How do I get ABI information to a subclass of MCELFObjectTargetWriter::GetLocType?

Anson_MacDonald · December 15, 2015, 10:57pm

I am implementing a defined, but currently unimplemented by LLVM, ABI. This ABI differs from an existing ABI in its ELF object format by implementing a subset of an existing ABI, but encoded differently and by setting the e_ident EI_CLASS field. I am trying to use MCTargetOptions::getABIName to set a boolean in the modified subclass of MCELFObjectTargetWriter to indicate which relocation encoding to use. As far as I can determine by source examination and judicious use of a debugger there isn’t a simple path from the command line and the setting of ABIname in MCTargetOptions to where an instance of a subclass of MCELFObjectTargetWriter is created.

I looked at the approach taken by both Mips and X86 for implementing ILP32 and neither seems applicable. For x86 x32, there is the combination of IsELF64 == false and OSABI == EM_X86_64, but that doesn’t seem applicable, as the ELF e_machine field is the same for the existing and the new ABI. For Mips N32, code and state in MCELFObjectTargetWriter seems to take care of mapping the relocation values and the ELF e_flags bit EF_MIPS_ABI_ON32 is set.

I’m trying to implement the AArch64 ILP32 ELF ABI.Ideally, I’d like to be able to create a modified version of AArch64ELFObjectWriter so that its GerRelocType method can choose which relocation encoding to use based upon what was specified on the command line. Should I make up a new OSABI enum value? Do some kind of manipulation of the Triple environment field to set it based upon the value of “-mabi=”?

ARM64 ELF Reference with ILP32 information:
http://infocenter.arm.com/ help/topic/com.arm.doc. ihi0056c/IHI0056C_beta_ aaelf64.pdf

Daniel_Sanders · December 17, 2015, 2:30pm

Hi Anson,

I’ve been working on similar problems in MIPS. We have several problems with the same root cause but the most relevant is that our N32 ABI implementation behaves too much like N64. We get lots of important N32 details wrong with one of the biggest being that we get the wrong EI_CLASS because we derive it from the triple and not the ABI (which is currently unavailable to the relevant object).
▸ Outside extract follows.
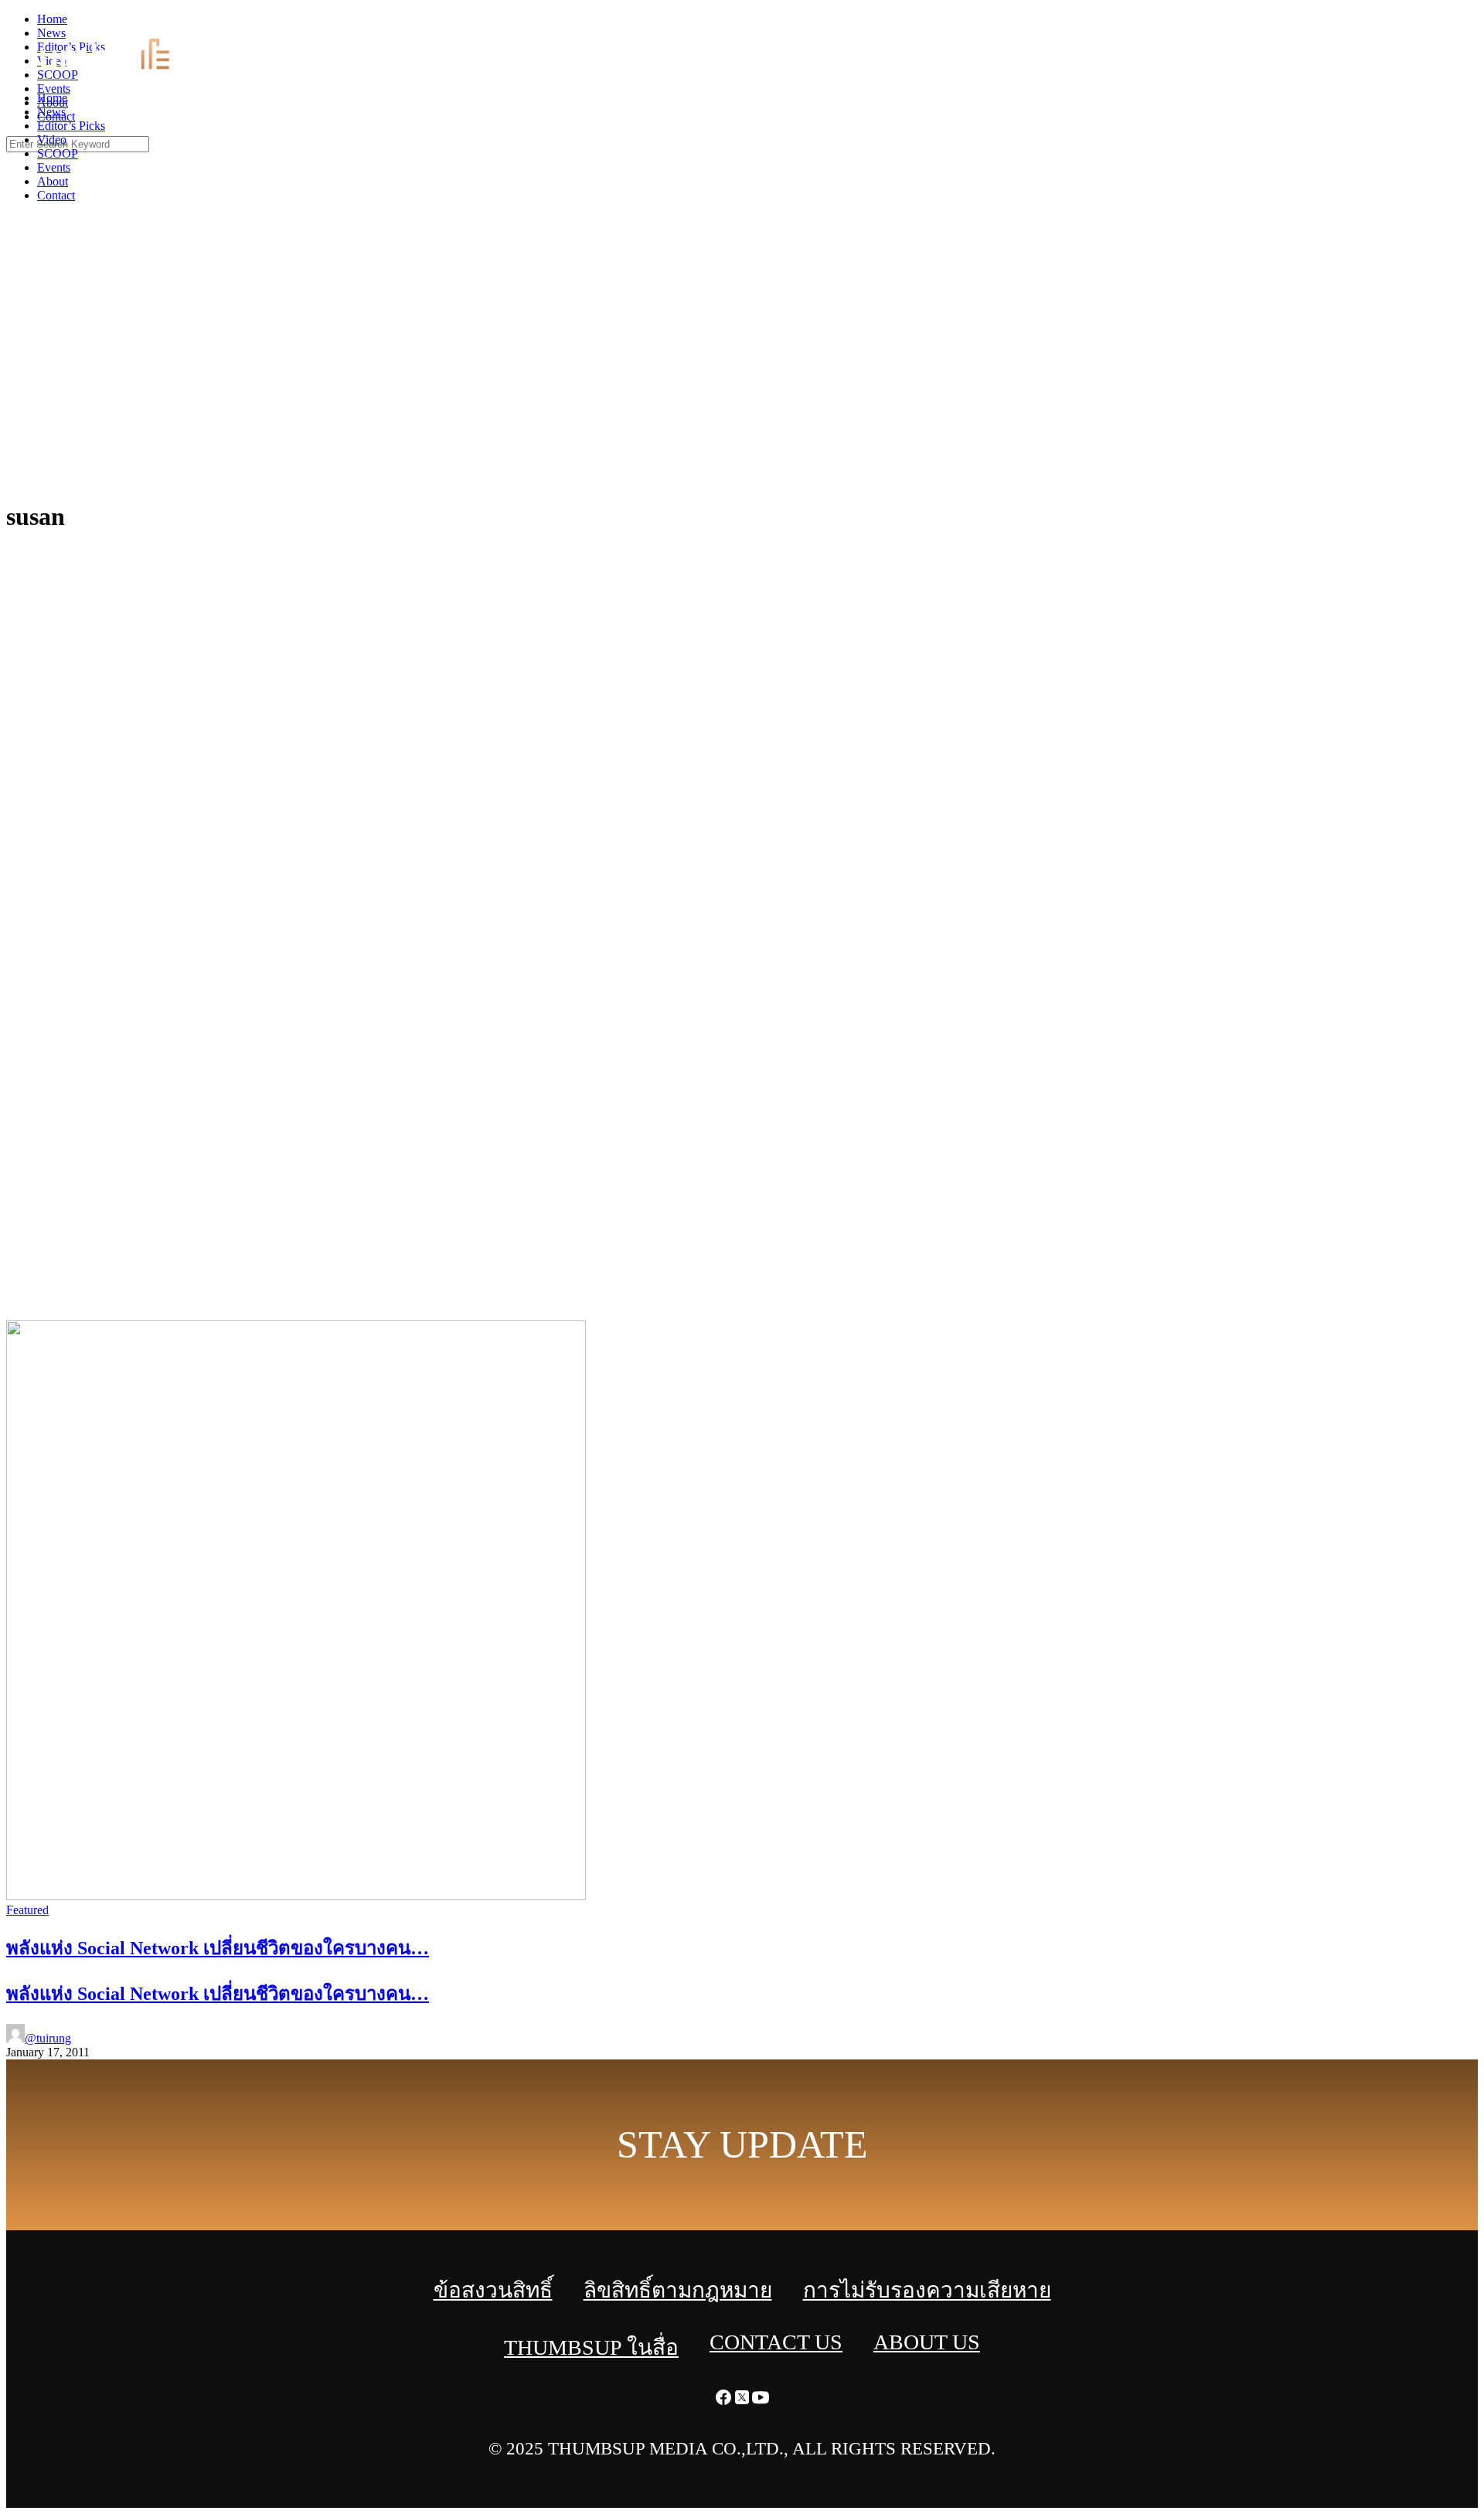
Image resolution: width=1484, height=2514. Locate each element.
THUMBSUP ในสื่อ (591, 2347)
I have three patches that make a start on a general solution for this kind of problem (http://reviews.llvm.org/D13858, http://reviews.llvm.org/D13860, and http://reviews.llvm.org/D13863). The overall intent is that we create an MCTargetMachine that describes the desired target (taking into account the default ABI for the triple and any options that change it) and use it as a factory for the MC layer objects. This way we can pass relevant detail down to the MC objects without having to have all targets agree on what information should be provided to each object. This mechanism can then be extended to other target-specific detail as needed.

This mechanism also provides the groundwork to solve the Triple ambiguity problem (see [LLVMdev] The Trouble with Triples) that most targets have to some degree but ARM and MIPS particularly suffer from. This problem isn’t limited to the MC layer, it also causes problems with CodeGen and compatibility with GCC (differences in default option values, etc.).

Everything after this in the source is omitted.